Sunday, October 3, 2010

Native American Silhouettes

          As I have said before I started this year with my 2nd-4th grades with a unit about Native American Arts and Crafts. I love to make powerpoints (ppt) with pictures to inspire the kids for every topic. One ppt I showed was on different types of traditional homes that were found around North America. The six I chose were wigwam, tepee, longhouse, plank house, chickee hut and adobe. I had the 4th grade read a short piece about each one then launched into my project.
          I will admit my 4th graders were wondering why we were looking at pictures of Native American homes in art. I had told them our theme and what we were studying, but they still looked confused. At least until I showed them what we were going to do.
     Wow! did 4th grade love doing this technique with the chalk! It is simple, but takes some explaining and demonstration for them to see the effect. But you always get a "Cool!" from them.
The chalk technique is not new, you just tear a 4 x 9 piece of oak tag length wise for an uneven edge. Then apply chalk to the torn edge that is about as wide as a finger. (Note: for neatness sake we did that step on a piece of newsprint to keep our background paper clean)
     Place the torn edge, with the chalk at the top, on  the background paper (blue) and use a piece of paper towel to brush up and away from the edge to the background paper. Each time you change colors just move the edge down a little (3/4 -1.5 inch) to get the layer effect.
          We tried to go from lightest to darkest chalk colors so we could avoid some nasty accidents of mixing blue and orange or something else. We had all kinds of results these are just three.
          As I look at them now I noticed they all have tepee silhouettes. Oops, I actually had them pick one style of home and create the silhouettes for the foreground. Not everyone did teepee's. We actually had a good variety of adobe, wigwam, chickee hut and even a long house.
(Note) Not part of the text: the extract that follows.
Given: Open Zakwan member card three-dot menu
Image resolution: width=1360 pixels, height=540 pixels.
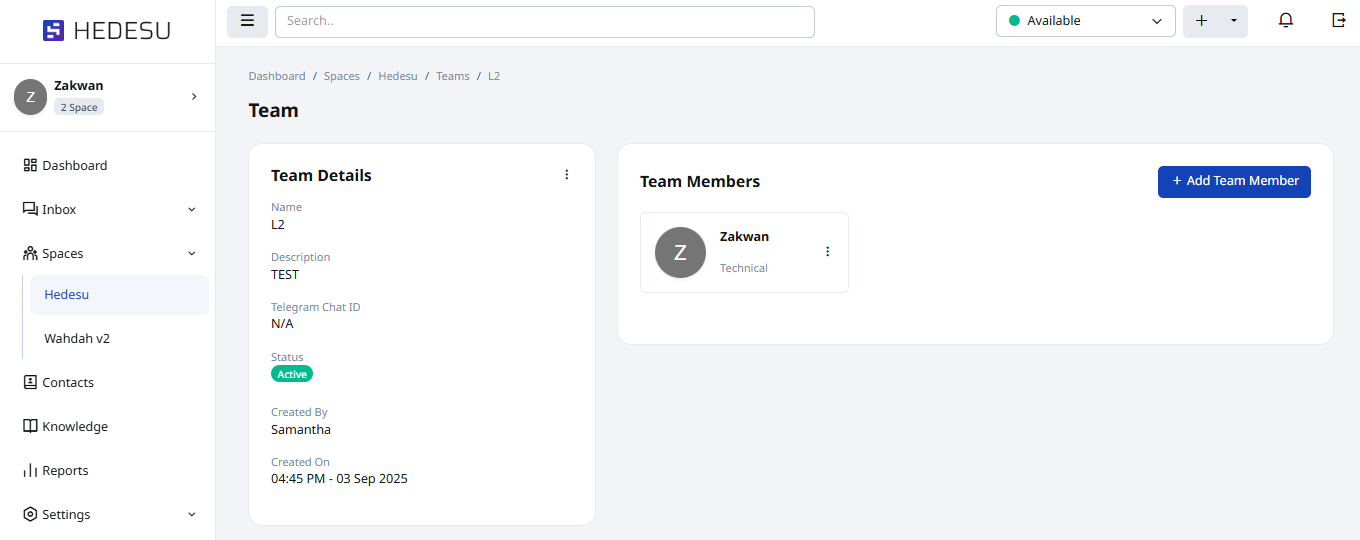Looking at the screenshot, I should (827, 252).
Sorry I didn't get pictures of those!
         Well back to the classroom for more art!

2 comments:

  1. I usually do a unit in November on Native American art since that is Native American Heritage Month, and I've been looking for a project to replace one I don't really like. This is perfect. Thanks for sharing.

    ReplyDelete
  2. Janie glad you can use this lesson. As I said we did a lot more than just tepees. I had ppt of all six types. Let me know how you lesson goes.